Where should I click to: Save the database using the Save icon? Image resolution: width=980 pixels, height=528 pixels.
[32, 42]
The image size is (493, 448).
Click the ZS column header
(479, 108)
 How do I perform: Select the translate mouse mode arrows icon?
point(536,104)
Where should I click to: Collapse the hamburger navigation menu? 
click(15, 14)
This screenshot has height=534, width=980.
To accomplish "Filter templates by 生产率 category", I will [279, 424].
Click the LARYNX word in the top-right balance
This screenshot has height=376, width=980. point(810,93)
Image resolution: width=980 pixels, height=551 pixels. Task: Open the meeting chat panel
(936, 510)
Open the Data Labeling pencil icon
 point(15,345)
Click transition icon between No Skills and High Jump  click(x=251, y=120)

◆ ◆ ◆ ◆

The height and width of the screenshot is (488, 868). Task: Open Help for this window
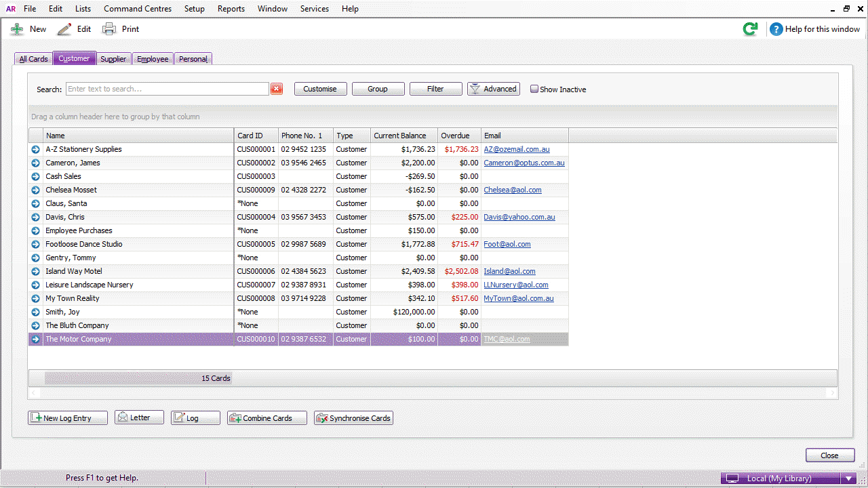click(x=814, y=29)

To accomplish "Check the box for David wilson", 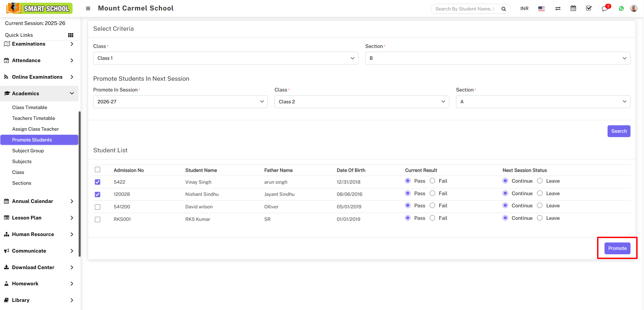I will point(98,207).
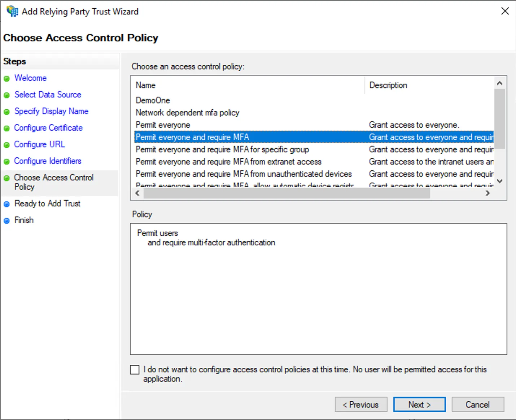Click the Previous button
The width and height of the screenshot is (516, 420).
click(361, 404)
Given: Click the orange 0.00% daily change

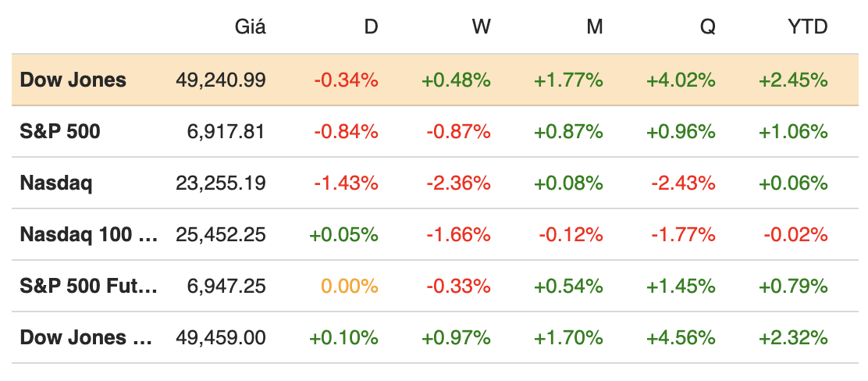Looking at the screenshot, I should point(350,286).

◆ ◆ ◆ ◆

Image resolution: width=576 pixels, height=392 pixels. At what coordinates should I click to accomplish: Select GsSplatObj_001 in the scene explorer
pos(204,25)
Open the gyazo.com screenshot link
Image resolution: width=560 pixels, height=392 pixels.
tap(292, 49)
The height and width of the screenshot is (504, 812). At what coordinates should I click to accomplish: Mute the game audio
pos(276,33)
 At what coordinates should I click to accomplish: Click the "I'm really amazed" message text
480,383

◆ ◆ ◆ ◆

The lines above from the one containing "Where should I click to: Save" through the one containing "Click transition icon" are to be set down exactly, and no others.

Where should I click to: Save the database using the Save icon? Image resolution: width=980 pixels, height=528 pixels.
[32, 42]
The image size is (493, 448).
Click the ZS column header
(479, 108)
 How do I perform: Select the translate mouse mode arrows icon?
point(536,104)
Where should I click to: Collapse the hamburger navigation menu? 
click(15, 14)
This screenshot has height=534, width=980.
To accomplish "Filter templates by 生产率 category", I will [279, 424].
Click the LARYNX word in the top-right balance
This screenshot has height=376, width=980. point(810,93)
Image resolution: width=980 pixels, height=551 pixels. Task: Open the meeting chat panel
(936, 510)
Open the Data Labeling pencil icon
 point(15,345)
Click transition icon between No Skills and High Jump  click(x=251, y=120)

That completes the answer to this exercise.